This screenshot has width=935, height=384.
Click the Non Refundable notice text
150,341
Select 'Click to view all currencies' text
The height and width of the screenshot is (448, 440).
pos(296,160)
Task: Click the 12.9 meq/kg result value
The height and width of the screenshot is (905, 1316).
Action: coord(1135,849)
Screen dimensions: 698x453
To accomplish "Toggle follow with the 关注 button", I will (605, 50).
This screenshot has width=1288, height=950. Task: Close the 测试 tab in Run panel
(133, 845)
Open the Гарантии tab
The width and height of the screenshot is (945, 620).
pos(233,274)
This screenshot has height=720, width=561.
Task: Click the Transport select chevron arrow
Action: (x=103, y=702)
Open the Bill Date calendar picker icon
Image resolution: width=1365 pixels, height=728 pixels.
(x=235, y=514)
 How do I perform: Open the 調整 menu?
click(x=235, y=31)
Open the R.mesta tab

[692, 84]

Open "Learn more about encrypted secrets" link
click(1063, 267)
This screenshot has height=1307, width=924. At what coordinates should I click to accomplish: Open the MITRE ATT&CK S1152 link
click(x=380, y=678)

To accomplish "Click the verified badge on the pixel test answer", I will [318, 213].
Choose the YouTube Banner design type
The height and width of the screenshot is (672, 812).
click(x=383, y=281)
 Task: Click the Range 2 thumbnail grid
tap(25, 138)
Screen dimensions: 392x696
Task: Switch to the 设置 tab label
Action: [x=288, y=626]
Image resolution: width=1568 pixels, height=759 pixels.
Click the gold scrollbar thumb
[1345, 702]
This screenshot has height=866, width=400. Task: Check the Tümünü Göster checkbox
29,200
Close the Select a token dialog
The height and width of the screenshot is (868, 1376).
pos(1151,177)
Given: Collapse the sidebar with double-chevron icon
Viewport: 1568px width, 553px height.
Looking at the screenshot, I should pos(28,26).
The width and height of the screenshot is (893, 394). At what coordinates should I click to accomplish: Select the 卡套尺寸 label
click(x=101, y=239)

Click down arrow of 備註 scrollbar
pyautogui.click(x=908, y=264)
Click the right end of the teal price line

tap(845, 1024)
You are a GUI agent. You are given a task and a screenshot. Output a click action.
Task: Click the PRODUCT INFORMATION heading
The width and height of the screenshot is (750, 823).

━━━

The response should repeat the whole listing exactly.

_ANSWER FOR THIS EXERCISE_:
This screenshot has width=935, height=384.
Click the Non Refundable notice text
150,341
Select 'Click to view all currencies' text
The height and width of the screenshot is (448, 440).
pos(296,160)
Task: Click the 12.9 meq/kg result value
The height and width of the screenshot is (905, 1316).
Action: coord(1135,849)
Screen dimensions: 698x453
To accomplish "Toggle follow with the 关注 button", I will (605, 50).
This screenshot has width=1288, height=950. Task: Close the 测试 tab in Run panel
(133, 845)
Open the Гарантии tab
The width and height of the screenshot is (945, 620).
pos(233,274)
This screenshot has height=720, width=561.
Task: Click the Transport select chevron arrow
Action: (x=103, y=702)
Open the Bill Date calendar picker icon
Image resolution: width=1365 pixels, height=728 pixels.
(x=235, y=514)
 How do I perform: Open the 調整 menu?
click(x=235, y=31)
Open the R.mesta tab

[692, 84]

Open "Learn more about encrypted secrets" link
click(1063, 267)
This screenshot has height=1307, width=924. At what coordinates should I click to accomplish: Open the MITRE ATT&CK S1152 link
click(x=380, y=678)

To accomplish "Click the verified badge on the pixel test answer", I will [318, 213].
Choose the YouTube Banner design type
The height and width of the screenshot is (672, 812).
click(x=383, y=281)
 Task: Click the Range 2 thumbnail grid
tap(25, 138)
Screen dimensions: 392x696
Task: Switch to the 设置 tab label
Action: [x=288, y=626]
Image resolution: width=1568 pixels, height=759 pixels.
Click the gold scrollbar thumb
[1345, 702]
This screenshot has height=866, width=400. Task: Check the Tümünü Göster checkbox
29,200
Close the Select a token dialog
The height and width of the screenshot is (868, 1376).
pos(1151,177)
Given: Collapse the sidebar with double-chevron icon
Viewport: 1568px width, 553px height.
Looking at the screenshot, I should pos(28,26).
The width and height of the screenshot is (893, 394). At what coordinates should I click to accomplish: Select the 卡套尺寸 label
click(x=101, y=239)

Click down arrow of 備註 scrollbar
pyautogui.click(x=908, y=264)
Click the right end of the teal price line

tap(845, 1024)
You are a GUI agent. You are given a task and a screenshot. Output a click action.
Task: Click the PRODUCT INFORMATION heading
The width and height of the screenshot is (750, 823).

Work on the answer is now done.